Entries provided:
= Beginning of Section =
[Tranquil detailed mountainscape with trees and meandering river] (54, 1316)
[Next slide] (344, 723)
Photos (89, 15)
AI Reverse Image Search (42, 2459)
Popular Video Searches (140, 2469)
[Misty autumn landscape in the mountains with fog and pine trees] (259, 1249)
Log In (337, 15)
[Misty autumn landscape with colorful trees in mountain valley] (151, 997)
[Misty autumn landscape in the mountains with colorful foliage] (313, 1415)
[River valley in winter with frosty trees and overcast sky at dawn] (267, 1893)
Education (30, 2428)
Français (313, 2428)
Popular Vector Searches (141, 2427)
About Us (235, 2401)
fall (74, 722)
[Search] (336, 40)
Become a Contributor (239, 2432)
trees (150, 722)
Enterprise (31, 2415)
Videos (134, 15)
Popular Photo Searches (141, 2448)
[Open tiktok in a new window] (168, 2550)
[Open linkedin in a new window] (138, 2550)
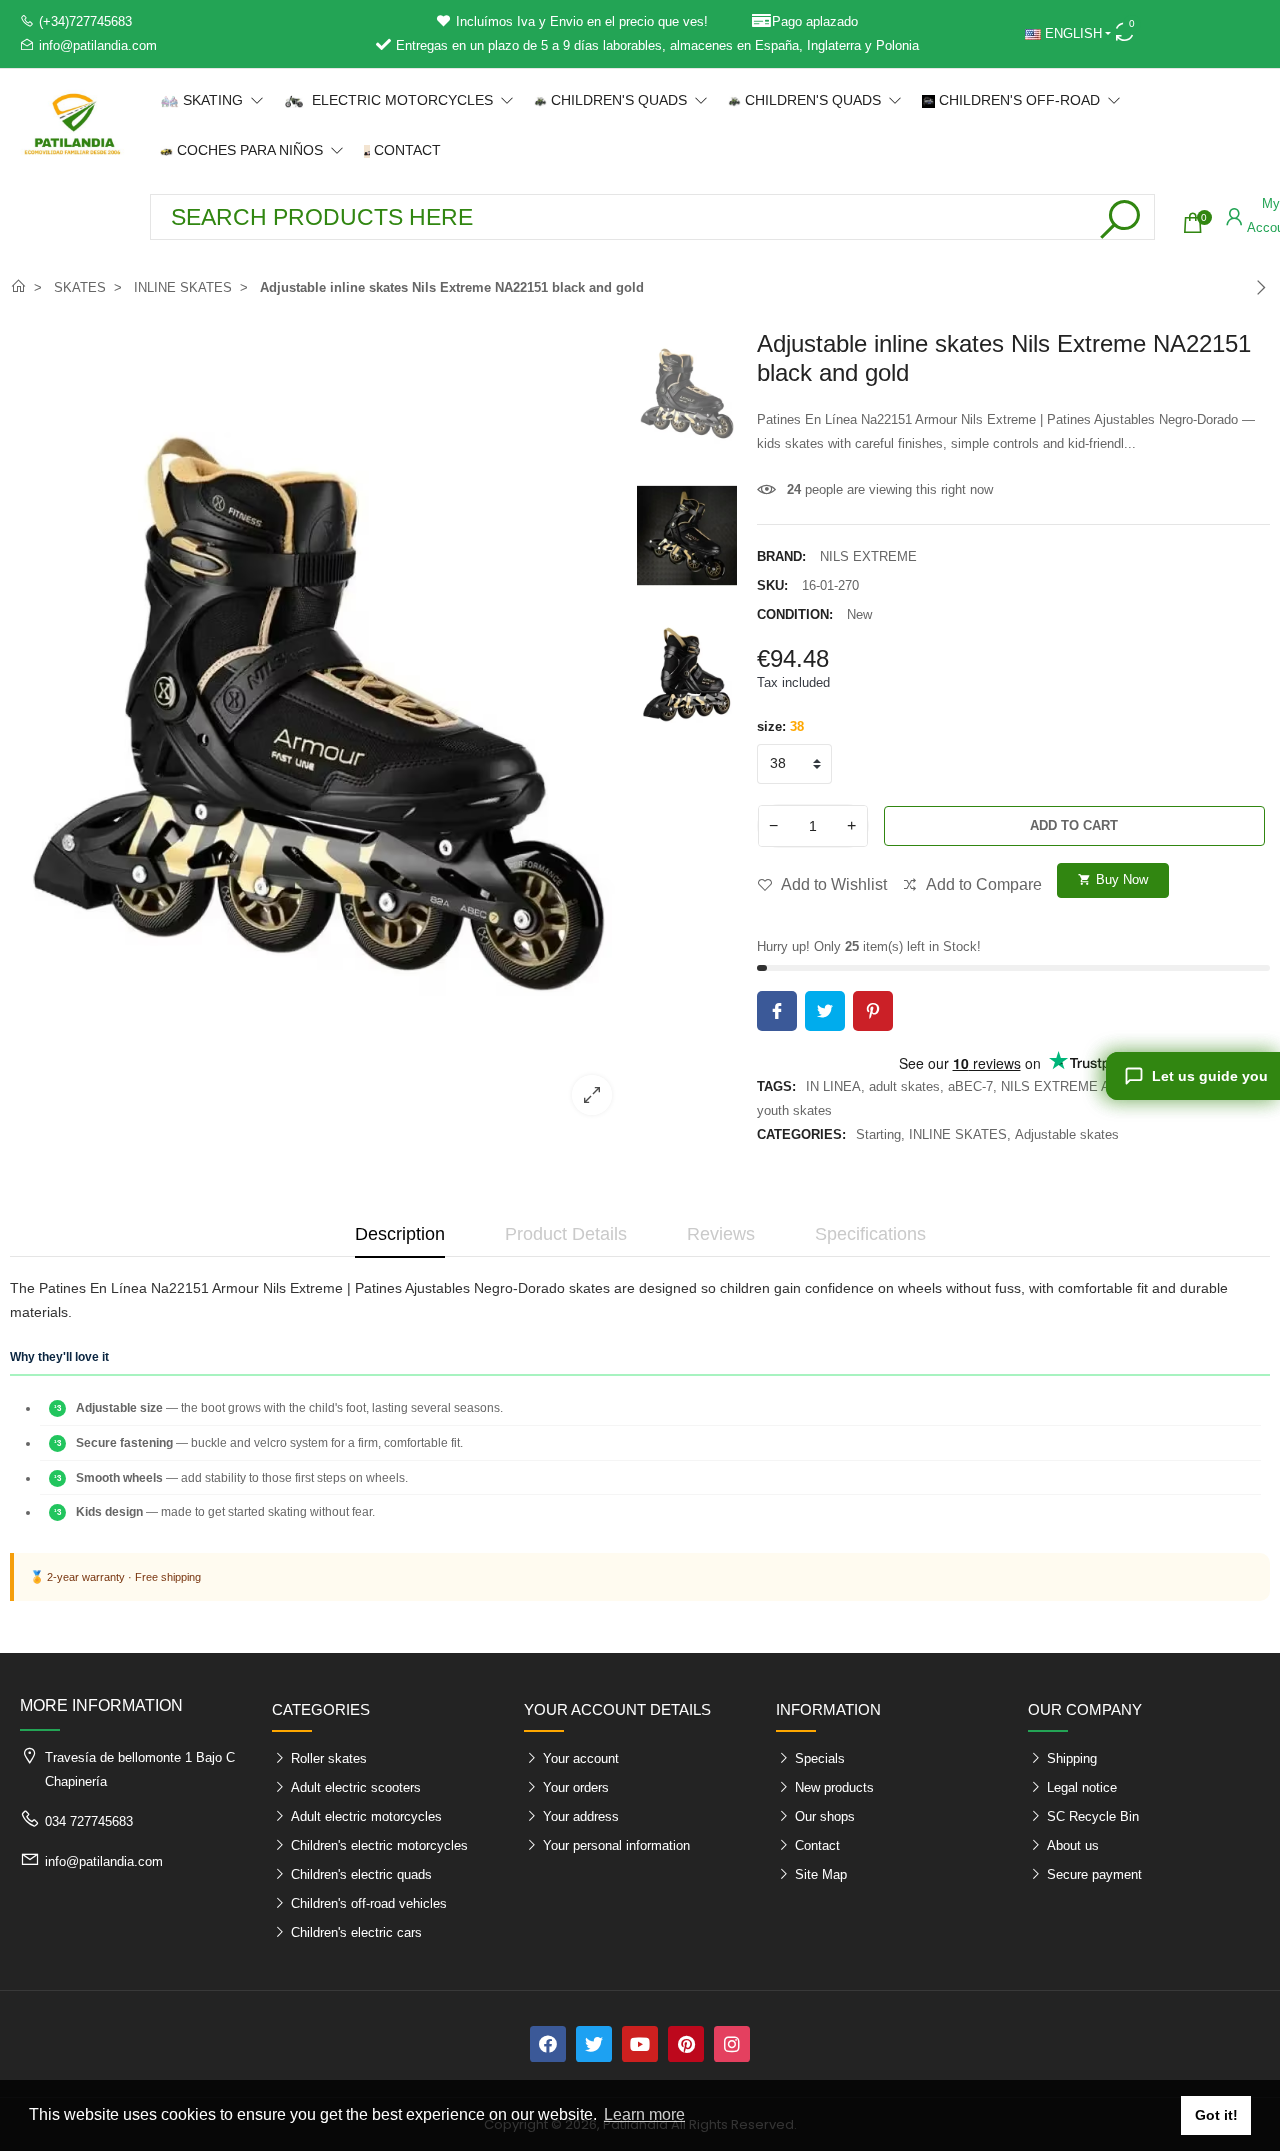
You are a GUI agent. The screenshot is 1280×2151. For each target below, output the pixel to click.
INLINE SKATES (958, 1134)
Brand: (781, 556)
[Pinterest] (686, 2044)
= End of Section =
Goal of the exercise:
When you reach the line containing "About Us (235, 2401)" in the entries above, please retype it and each line after it through the last one, exactly, without the pictures.

Exercise answer:
About Us (235, 2401)
fall (74, 722)
[Search] (336, 40)
Become a Contributor (239, 2432)
trees (150, 722)
Enterprise (31, 2415)
Videos (134, 15)
Popular Photo Searches (141, 2448)
[Open tiktok in a new window] (168, 2550)
[Open linkedin in a new window] (138, 2550)
You are a GUI agent. The screenshot is 1280×2151. For each target below, output the pixel to click.
INLINE SKATES (958, 1134)
Brand: (781, 556)
[Pinterest] (686, 2044)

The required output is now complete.